$T$ surjective iff $T^*$ injective in infinite-dimensional Hilbert space?

Let $T:H_1\rightarrow H_2$ be a bounded linear operator where $H_1$ and $H_2$ are Hilbert spaces. The Hilbert-adjoint is defined to the the operator $T^*:H_2\rightarrow H_1$ such that $\langle Tx,y\rangle_{H_2}=\langle x,T^*y\rangle_{H_1}$ for all $x\in H_1$ and $y\in H_2$. It can be shown that $\ker T^*=\left(\operatorname{im}\, T\right)^\perp$ and $\left(\ker T^*\right)^\perp=\overline{\operatorname{im}\, T}$ (see, e.g., here). It follows that $$T \text{ surjective} \Rightarrow \operatorname{im}\, T = H_2 \Rightarrow \ker T^* = H_2^\perp = \{0\}\Rightarrow T^* \text{ injective}$$ In the finite-dimensional case, we have that $$T \text{ surjective} \iff T^* \text{ injective}$$ In the general infinite-dimensional case, does the same statement hold, or is there a counterexample where $T^*$ is injective but $T$ is not surjective?


Solution 1:

The main problem, in those things, is that linear operators in infinite dimensional spaces need not have closed image.

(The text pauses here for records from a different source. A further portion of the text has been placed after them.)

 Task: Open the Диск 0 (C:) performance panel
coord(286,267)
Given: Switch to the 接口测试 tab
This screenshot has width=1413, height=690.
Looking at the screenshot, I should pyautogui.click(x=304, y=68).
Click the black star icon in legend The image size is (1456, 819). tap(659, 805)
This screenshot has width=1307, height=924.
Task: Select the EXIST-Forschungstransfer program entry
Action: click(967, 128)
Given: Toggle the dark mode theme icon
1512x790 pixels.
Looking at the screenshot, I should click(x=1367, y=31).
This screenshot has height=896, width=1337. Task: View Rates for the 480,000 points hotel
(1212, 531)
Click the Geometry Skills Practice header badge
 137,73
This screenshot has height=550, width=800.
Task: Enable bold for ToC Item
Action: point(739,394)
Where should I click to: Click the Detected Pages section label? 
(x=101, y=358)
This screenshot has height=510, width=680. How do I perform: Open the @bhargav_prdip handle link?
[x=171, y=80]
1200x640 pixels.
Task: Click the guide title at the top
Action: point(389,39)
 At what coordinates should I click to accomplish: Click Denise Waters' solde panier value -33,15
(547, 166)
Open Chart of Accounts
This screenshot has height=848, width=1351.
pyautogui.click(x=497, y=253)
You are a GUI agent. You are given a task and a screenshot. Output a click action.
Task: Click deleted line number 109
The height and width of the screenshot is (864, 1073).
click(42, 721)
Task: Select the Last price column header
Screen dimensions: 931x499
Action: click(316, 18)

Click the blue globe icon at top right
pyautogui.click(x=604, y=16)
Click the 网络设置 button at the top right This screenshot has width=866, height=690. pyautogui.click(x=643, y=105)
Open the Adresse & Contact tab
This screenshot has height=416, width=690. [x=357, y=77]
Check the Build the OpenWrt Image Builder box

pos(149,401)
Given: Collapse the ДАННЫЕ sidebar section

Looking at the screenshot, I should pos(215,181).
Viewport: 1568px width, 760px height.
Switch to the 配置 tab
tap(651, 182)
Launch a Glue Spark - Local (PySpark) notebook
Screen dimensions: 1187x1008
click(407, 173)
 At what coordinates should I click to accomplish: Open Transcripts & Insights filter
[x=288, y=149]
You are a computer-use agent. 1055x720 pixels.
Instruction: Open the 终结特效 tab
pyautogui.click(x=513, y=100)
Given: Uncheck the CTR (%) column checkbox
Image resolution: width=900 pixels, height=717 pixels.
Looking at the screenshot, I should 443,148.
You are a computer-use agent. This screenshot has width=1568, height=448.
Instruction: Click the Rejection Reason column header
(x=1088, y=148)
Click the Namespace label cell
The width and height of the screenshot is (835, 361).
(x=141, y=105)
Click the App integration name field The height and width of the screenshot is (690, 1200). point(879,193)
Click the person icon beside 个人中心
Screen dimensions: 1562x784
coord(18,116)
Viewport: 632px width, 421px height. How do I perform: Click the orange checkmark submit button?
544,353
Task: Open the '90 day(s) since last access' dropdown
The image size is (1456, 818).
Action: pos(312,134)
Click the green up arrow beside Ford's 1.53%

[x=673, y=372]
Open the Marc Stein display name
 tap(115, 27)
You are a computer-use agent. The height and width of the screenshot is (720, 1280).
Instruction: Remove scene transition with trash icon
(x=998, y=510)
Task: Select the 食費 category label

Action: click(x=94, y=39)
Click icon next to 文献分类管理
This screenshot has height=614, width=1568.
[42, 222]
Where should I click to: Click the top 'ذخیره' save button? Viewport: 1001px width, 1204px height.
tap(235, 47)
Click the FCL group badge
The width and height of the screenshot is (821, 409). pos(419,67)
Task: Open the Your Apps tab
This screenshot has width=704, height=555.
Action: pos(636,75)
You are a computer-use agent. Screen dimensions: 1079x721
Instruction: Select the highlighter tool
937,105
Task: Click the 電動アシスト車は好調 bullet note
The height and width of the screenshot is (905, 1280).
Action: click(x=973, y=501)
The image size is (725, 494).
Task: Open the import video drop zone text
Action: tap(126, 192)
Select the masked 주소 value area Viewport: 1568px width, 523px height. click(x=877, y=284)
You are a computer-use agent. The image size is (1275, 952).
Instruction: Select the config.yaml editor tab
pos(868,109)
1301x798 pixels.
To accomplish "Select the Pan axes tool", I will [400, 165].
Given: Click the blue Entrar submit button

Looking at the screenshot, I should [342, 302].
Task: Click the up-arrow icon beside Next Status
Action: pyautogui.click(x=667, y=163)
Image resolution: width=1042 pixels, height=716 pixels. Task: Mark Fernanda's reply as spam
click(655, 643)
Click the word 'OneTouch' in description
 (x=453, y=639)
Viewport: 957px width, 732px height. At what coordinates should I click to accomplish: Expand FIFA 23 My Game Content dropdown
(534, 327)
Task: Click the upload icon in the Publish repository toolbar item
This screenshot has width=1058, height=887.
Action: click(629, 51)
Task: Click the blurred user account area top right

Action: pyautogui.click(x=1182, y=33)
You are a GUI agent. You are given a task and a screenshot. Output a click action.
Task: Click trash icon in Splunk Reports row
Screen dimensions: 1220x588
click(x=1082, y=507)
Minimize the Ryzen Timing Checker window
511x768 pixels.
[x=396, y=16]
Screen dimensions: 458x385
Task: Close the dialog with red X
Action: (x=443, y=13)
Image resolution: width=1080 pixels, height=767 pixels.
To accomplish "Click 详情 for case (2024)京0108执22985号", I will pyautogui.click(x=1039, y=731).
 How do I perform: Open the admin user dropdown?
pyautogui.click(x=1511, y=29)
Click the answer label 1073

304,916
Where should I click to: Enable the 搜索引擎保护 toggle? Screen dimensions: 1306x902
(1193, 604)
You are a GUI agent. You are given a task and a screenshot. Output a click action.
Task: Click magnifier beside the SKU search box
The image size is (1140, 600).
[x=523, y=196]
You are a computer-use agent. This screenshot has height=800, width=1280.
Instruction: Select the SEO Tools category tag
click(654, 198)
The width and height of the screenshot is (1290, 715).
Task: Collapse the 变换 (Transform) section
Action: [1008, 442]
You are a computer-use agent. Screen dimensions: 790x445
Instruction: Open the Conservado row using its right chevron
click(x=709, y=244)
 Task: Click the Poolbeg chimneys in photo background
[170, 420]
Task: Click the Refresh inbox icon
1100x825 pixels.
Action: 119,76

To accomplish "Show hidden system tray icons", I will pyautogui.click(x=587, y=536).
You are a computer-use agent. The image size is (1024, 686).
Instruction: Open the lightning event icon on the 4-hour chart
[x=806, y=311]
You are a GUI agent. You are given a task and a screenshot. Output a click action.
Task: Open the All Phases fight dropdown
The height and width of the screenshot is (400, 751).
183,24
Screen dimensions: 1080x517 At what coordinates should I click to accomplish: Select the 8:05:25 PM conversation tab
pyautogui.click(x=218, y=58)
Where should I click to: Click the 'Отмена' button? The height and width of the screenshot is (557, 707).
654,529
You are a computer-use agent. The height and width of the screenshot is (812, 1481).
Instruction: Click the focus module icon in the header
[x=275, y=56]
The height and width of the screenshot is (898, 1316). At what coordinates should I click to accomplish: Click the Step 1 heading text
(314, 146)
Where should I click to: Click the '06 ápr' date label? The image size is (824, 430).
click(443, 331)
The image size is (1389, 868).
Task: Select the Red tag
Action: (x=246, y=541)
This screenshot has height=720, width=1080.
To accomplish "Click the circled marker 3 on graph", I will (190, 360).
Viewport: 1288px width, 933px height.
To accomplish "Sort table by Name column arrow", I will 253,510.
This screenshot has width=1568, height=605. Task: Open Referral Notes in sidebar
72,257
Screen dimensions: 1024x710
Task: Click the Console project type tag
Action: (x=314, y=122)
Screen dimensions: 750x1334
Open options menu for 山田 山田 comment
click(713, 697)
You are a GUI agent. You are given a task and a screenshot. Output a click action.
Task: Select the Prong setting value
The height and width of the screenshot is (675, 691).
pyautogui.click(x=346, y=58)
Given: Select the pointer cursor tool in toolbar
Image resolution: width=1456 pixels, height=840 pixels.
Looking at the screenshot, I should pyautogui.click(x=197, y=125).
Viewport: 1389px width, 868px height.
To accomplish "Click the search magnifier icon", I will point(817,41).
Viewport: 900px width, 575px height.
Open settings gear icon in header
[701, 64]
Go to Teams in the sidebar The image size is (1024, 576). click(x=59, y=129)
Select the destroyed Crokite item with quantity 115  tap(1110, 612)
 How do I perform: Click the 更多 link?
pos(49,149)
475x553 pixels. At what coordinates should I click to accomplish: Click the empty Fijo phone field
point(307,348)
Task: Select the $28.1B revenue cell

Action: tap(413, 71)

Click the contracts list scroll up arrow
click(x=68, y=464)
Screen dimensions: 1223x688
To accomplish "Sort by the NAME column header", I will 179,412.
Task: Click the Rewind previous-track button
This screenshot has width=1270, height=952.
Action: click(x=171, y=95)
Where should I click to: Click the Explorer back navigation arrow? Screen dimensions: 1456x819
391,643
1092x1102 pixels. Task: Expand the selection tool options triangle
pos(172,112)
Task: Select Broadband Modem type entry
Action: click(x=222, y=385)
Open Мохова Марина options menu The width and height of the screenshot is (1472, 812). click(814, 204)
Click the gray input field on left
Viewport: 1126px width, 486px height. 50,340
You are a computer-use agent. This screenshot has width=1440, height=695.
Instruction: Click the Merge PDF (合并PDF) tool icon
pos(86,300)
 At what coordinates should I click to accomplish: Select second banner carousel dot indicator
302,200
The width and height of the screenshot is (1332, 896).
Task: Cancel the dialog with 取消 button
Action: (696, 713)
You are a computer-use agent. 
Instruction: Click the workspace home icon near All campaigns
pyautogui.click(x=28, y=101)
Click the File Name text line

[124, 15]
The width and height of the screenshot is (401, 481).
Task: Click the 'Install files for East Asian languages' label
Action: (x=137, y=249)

So even if $T^\star$ is injective, meaning that $\ker T^\star=\{0\}$, we can only infer that $\overline{\text{im}\ T}=H_2$, which is not necessarily the same as $\text{im}\ T=H_2$.

For example, consider the operator $$T\colon \ell^2\to \ell^2,\qquad T\mathbf{x}=\left(x_1, \frac{x_2}{2}, \frac{x_3}{3}\ldots \right).$$ This operator is self-adjoint, so $T^\star=T$, and it is not surjective even if it is injective.